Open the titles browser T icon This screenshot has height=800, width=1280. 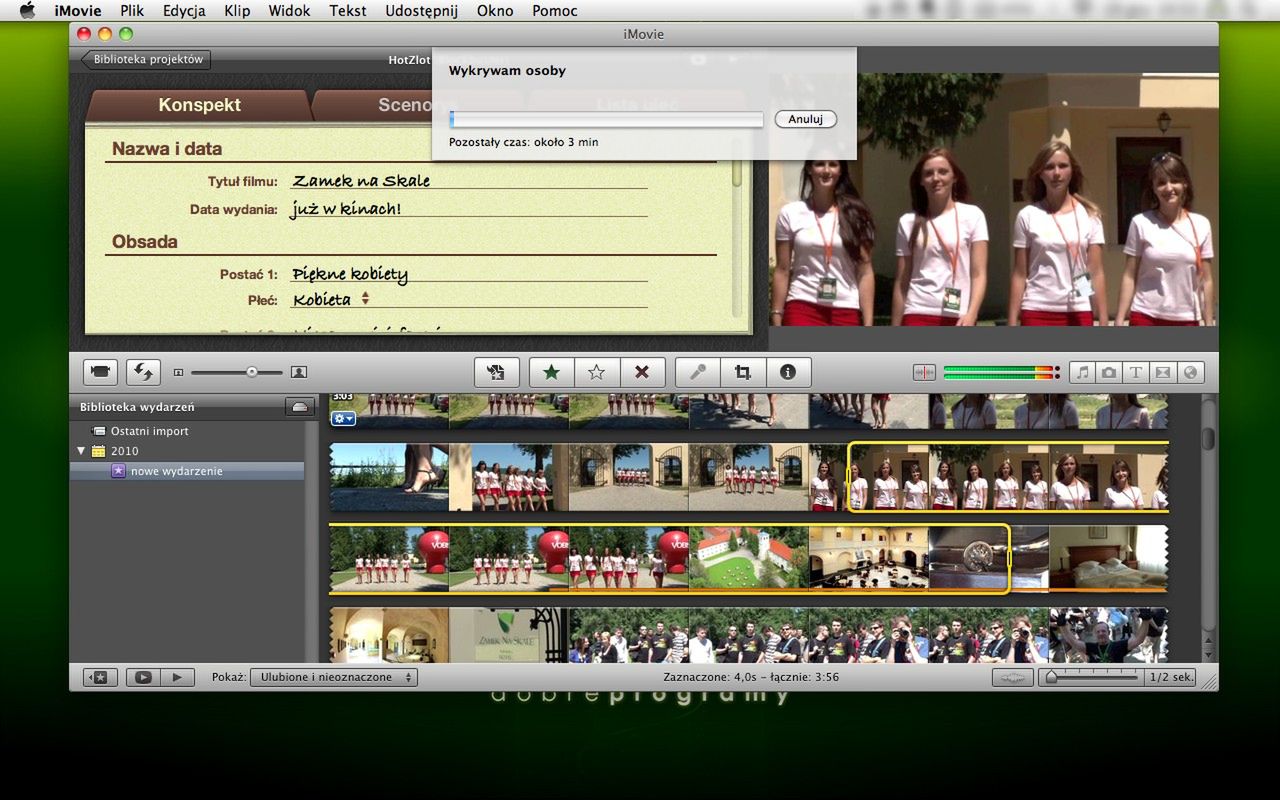pyautogui.click(x=1136, y=372)
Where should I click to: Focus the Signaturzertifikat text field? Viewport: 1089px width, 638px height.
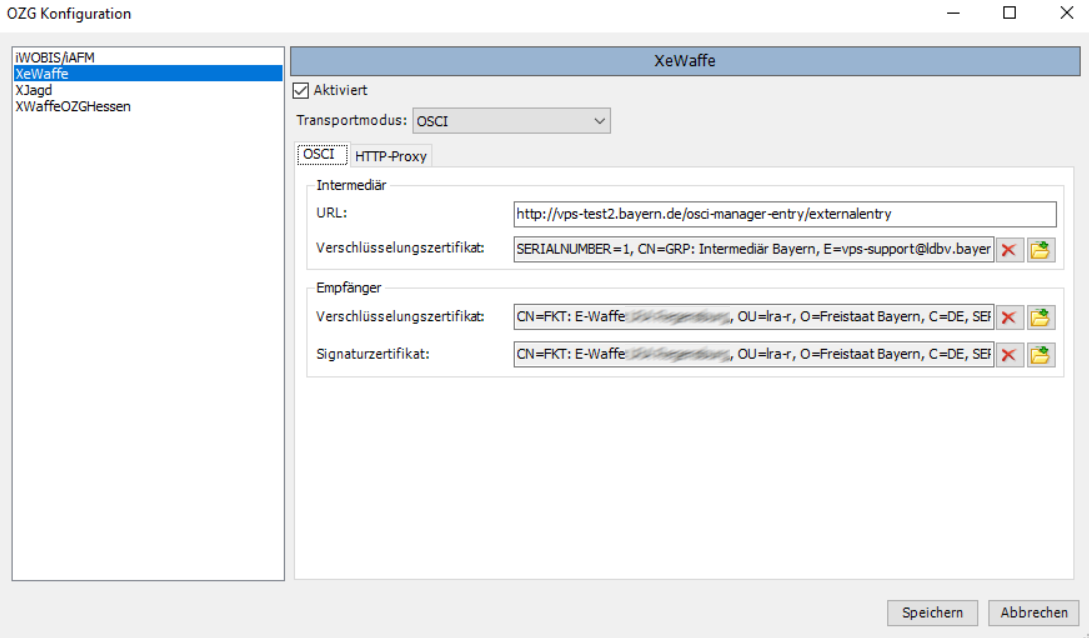(x=753, y=355)
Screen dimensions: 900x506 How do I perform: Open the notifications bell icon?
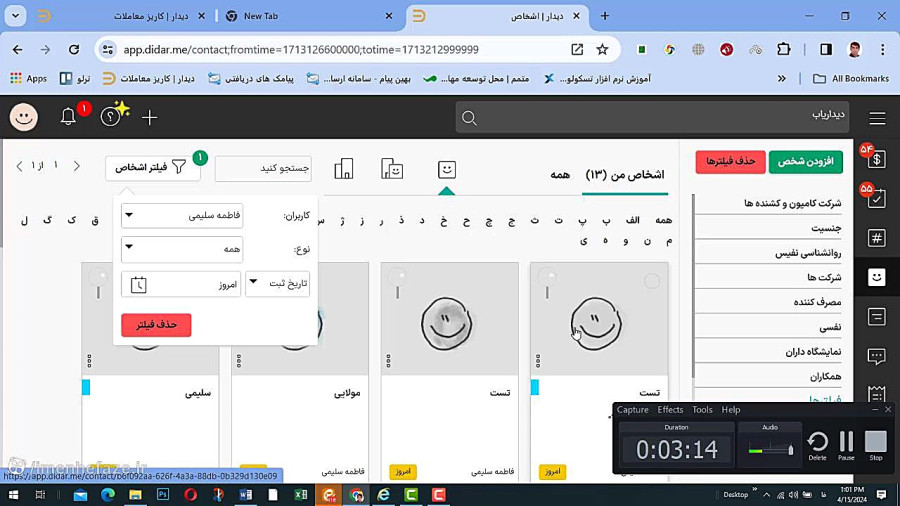pyautogui.click(x=68, y=117)
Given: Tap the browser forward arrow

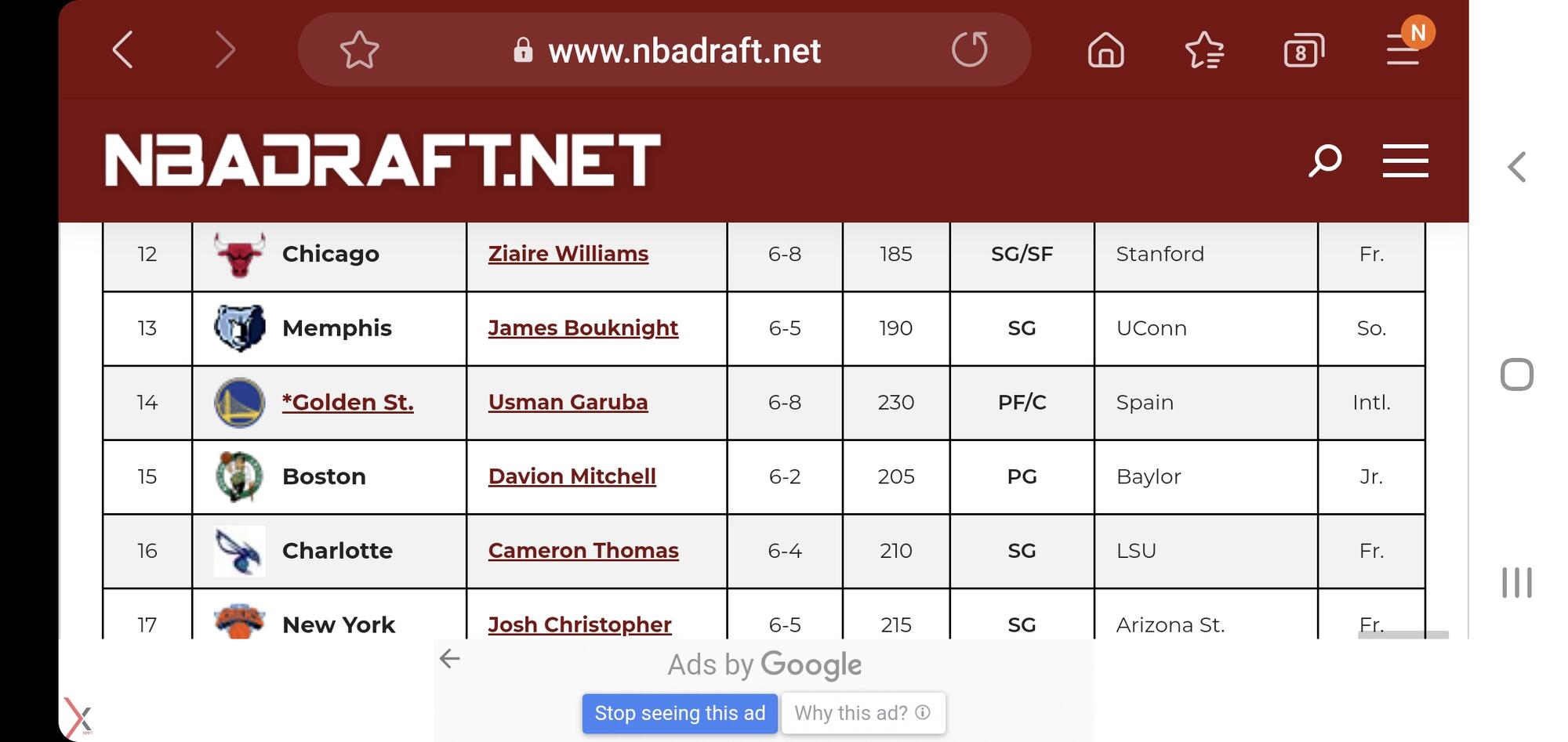Looking at the screenshot, I should (225, 50).
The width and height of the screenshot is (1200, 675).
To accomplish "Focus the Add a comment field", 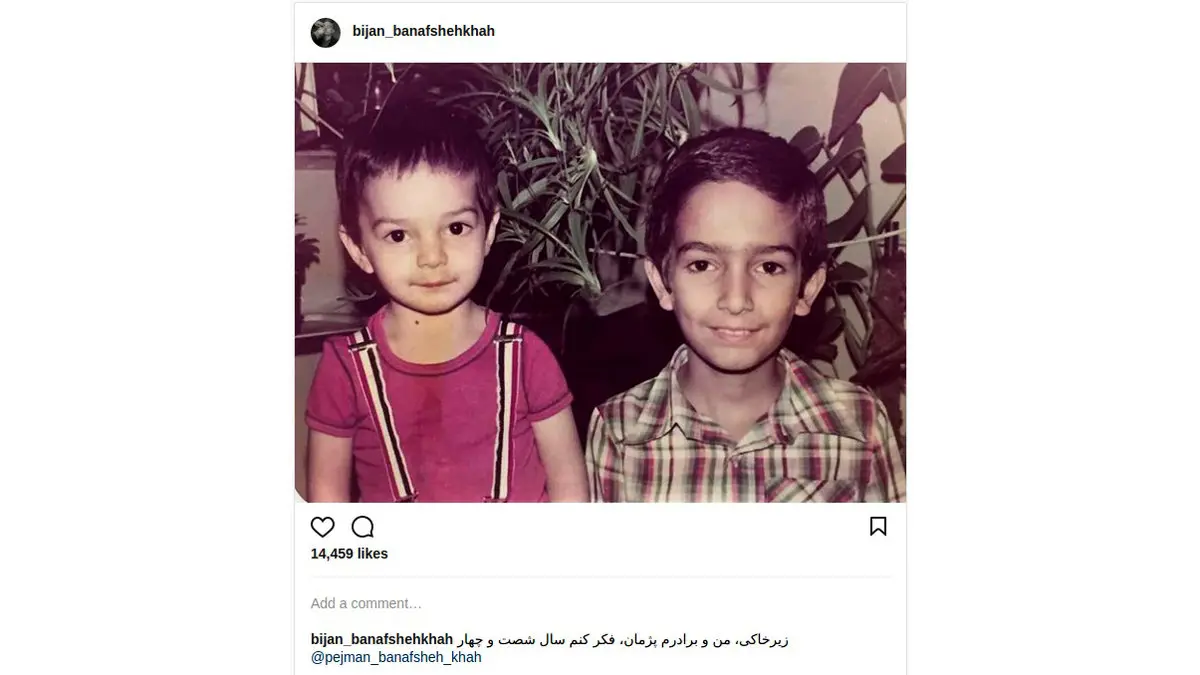I will click(x=600, y=603).
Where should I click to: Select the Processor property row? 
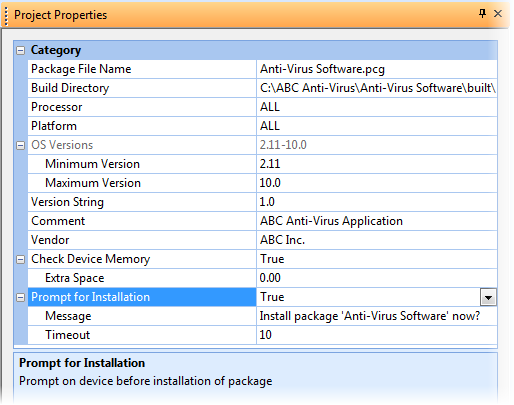point(262,107)
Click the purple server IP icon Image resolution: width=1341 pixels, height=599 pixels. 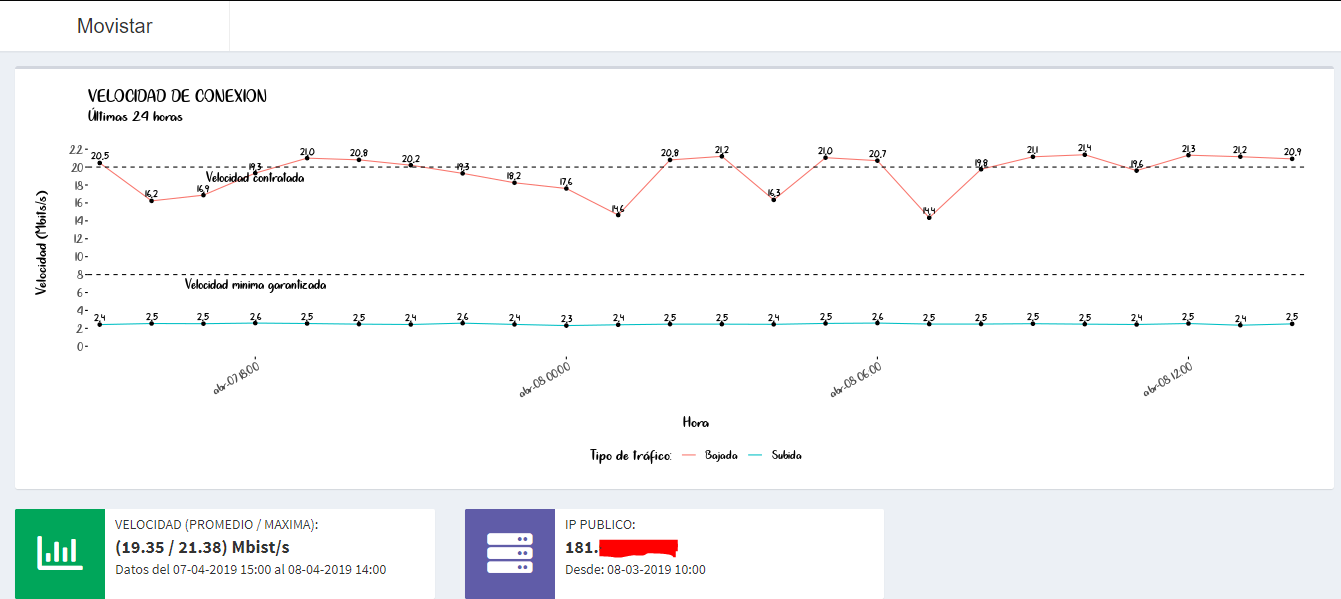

### WHAT IS REQUIRED
Please reproduce the data word for word from the line with "Where should I click to: Focus" to the line with "Looking at the", both lines included. Leave the pictures out of your answer.

### SOLUTION
Where should I click to: Focus the Signaturzertifikat text field? Viewport: 1089px width, 638px height.
(x=753, y=355)
Screen dimensions: 900x506 How do I perform: Open the notifications bell icon?
pyautogui.click(x=68, y=117)
Given: Tap the browser forward arrow

Looking at the screenshot, I should (225, 50).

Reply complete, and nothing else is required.